But performance is not the only thing - there is also ability to debug issues. For this you still need to dig into Apache core which is in Scala.
This implementation in .Net would be "gateway drug" for moving your production to Scala/JVM.
It happened to me with PySpark - majority or tasks at hand can be solved with PySpark. But digging into the issues and stack traces brought me to Scala internals of Apache Spark. As a result in cases when python specific libraries are not needed and high performance needed I would write Spark programs Scala from the beginning.
FFI, extra debugging layers and lesser tooling integration don't pay off a couple of language feature bullet points.
https://databricks.com/blog/2017/10/30/introducing-vectorize...
It's mainly when you start writing custom UDFs (IOW, fabricating your own lego blocks) that platform interop and the performance of your language of choice become a big deal.
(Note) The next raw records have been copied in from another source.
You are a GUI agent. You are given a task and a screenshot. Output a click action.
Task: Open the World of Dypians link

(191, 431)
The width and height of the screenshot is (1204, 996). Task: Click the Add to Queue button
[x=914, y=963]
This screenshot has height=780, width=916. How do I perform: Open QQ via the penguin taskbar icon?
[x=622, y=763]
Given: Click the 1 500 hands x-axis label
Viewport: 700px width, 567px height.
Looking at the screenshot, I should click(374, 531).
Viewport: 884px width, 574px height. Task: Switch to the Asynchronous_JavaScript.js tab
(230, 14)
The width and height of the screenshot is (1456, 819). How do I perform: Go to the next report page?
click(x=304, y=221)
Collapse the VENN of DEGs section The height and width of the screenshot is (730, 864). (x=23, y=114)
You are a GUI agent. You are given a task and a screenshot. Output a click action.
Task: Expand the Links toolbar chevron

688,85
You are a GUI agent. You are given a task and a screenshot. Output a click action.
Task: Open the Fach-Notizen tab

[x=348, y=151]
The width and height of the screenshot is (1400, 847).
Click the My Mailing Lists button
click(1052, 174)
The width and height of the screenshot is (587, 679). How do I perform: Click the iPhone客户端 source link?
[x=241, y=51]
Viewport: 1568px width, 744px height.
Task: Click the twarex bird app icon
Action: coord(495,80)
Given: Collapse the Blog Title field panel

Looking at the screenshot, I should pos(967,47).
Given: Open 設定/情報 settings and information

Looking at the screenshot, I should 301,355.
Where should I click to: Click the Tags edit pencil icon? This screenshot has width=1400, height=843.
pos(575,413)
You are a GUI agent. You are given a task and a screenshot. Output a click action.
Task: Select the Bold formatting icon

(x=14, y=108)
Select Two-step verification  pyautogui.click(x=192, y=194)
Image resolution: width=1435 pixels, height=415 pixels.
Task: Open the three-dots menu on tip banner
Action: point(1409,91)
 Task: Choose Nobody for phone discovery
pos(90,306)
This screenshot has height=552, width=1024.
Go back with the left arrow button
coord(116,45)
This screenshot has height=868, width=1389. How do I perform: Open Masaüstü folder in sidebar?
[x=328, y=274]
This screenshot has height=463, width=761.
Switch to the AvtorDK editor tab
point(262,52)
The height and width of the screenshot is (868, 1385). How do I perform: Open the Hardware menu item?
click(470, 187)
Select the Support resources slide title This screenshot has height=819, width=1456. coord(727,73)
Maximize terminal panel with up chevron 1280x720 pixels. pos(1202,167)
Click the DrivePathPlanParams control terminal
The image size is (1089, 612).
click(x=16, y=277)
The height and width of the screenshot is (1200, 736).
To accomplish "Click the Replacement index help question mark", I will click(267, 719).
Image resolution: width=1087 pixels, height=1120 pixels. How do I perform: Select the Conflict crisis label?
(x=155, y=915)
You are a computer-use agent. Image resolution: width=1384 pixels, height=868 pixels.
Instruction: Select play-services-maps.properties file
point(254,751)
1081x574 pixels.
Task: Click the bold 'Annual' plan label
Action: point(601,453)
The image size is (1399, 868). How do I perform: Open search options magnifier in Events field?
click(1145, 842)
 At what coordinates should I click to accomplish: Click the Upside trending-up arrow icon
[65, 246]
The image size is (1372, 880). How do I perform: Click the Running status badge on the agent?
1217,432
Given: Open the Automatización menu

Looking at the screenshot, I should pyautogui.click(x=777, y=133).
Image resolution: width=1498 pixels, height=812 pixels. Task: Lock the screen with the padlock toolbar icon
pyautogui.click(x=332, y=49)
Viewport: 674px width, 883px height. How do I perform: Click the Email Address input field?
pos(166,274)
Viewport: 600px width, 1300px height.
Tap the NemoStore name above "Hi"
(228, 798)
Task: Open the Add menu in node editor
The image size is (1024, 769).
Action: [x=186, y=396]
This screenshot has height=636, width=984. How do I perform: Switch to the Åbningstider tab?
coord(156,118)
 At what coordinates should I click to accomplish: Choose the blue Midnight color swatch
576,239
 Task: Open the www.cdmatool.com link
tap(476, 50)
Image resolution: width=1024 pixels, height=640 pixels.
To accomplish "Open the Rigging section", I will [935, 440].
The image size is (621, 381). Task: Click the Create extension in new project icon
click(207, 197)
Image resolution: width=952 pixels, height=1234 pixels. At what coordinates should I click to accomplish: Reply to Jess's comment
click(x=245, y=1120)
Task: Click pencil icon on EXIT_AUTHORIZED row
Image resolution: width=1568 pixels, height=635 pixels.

- Mobius is .NET Framework / Mono based and x-plat isn’t great, .NET for Apache Spark is .NET Core / .NET Standard and built with x-plat as a primary concern
- Mobius only targets up to Spark 2.0; while Spark LTS is up to 2.4 now
- .NET for Apache Spark is built to take advantage of .NET Core performance improvements, showing big advantages over Python and R bindings, especially when user defined functions are a major factor
- .NET for Apache Spark is driven by lessons learned and customer demand, including major big data users inside and outside Microsoft
Disclaimer: I know people that worked on this and helped from .NET Foundation side, but the above is my non-official summary from readme's and stuff.
>> Mobius: C# and F# language binding and extensions to Apache Spark, a pre-cursor project to .NET for Apache Spark from the same Microsoft group.